Evaluation of CYP2C9- and VKORC1-based pharmacogenetic algorithm for warfarin dose in Gaza-Palestine

Abstract

Aim: To evaluate applicability of CYP2C9∗2, ∗3 and VKORC1-1639G > A based algorithm to predict warfarin stable dose (WSD) in a group of Palestinian patients. Patients & methods: Warfarin doses were retrospectively calculated for 101 Palestinian patients under warfarin therapy using three models. Performance of the three models was assessed in 47 patients found to take WSD. Results: Frequency of CYP2C9∗2, ∗3 and VKORC1-1639G > A alleles is 13.6, 0.0 and 46.5% respectively. The international warfarin pharmacogenetics consortium algorithm was more reliable (MAE = 8.9 ± 1.4; R2 = 0.350) than both the clinical algorithm (MAE = 10.4 ± 1.4; R2 = 0.128;) and the fixed-dose algorithm (MAE = 11.1 ± 1.7). Conclusion: The international warfarin pharmacogenetics consortium algorithm can be reliably applied for predicting the WSD in Palestinian population.
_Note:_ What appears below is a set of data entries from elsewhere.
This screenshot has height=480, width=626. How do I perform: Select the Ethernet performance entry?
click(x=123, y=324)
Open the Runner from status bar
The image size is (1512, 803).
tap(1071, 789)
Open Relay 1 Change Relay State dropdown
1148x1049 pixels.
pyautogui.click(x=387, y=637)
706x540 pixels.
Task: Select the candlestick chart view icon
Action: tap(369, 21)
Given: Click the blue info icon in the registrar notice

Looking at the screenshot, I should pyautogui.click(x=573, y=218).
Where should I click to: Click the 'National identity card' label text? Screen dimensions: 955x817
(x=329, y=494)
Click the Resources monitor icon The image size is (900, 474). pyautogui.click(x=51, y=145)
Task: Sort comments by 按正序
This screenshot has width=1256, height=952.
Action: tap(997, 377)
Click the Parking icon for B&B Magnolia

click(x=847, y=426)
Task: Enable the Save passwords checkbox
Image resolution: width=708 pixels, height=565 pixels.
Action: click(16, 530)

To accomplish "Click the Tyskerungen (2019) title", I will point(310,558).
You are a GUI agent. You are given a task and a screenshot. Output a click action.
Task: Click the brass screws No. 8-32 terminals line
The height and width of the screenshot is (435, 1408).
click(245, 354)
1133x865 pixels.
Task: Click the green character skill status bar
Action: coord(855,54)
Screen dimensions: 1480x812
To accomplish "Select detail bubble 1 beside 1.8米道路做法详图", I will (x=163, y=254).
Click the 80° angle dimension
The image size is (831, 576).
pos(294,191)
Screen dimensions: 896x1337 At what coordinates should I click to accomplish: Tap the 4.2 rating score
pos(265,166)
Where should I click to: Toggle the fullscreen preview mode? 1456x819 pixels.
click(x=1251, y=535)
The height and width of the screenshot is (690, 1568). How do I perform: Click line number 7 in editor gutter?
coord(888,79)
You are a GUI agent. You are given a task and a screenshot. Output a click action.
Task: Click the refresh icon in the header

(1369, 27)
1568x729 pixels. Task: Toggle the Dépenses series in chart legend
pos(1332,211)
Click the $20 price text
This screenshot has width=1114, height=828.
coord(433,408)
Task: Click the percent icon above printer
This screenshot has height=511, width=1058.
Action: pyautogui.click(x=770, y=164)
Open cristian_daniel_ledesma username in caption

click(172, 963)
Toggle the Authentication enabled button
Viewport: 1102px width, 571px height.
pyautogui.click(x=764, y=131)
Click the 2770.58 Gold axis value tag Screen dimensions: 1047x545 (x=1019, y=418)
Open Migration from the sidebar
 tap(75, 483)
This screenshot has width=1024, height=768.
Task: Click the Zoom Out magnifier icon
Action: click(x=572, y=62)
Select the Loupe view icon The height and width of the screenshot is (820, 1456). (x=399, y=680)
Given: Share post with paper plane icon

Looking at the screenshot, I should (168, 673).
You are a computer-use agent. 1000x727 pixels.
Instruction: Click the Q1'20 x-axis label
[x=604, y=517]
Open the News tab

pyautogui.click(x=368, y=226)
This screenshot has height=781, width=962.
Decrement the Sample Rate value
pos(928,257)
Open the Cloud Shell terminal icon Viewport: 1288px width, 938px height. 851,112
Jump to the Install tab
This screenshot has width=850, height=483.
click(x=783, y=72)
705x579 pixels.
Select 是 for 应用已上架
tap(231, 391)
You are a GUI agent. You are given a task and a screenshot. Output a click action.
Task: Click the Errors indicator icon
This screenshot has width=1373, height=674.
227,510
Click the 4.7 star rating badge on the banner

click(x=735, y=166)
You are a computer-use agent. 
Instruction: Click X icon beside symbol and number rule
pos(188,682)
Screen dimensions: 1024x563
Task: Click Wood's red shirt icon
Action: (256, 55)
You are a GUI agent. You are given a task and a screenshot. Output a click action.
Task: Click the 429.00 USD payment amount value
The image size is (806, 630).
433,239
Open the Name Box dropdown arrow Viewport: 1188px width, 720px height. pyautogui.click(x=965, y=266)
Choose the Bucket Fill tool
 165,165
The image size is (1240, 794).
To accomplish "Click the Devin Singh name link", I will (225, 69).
The aim of this study was to evaluate applicability of an algorithm that is based on the patient genotype to predict the warfarin stable dose in a group of Palestinian patients. The international warfarin pharmacogenetics consortium algorithm was more reliable than both a clinical algorithm and a fixed-dose algorithm. The international warfarin pharmacogenetics consortium algorithm can be reliably applied for predicting the warfarin stable dose in Palestinian population.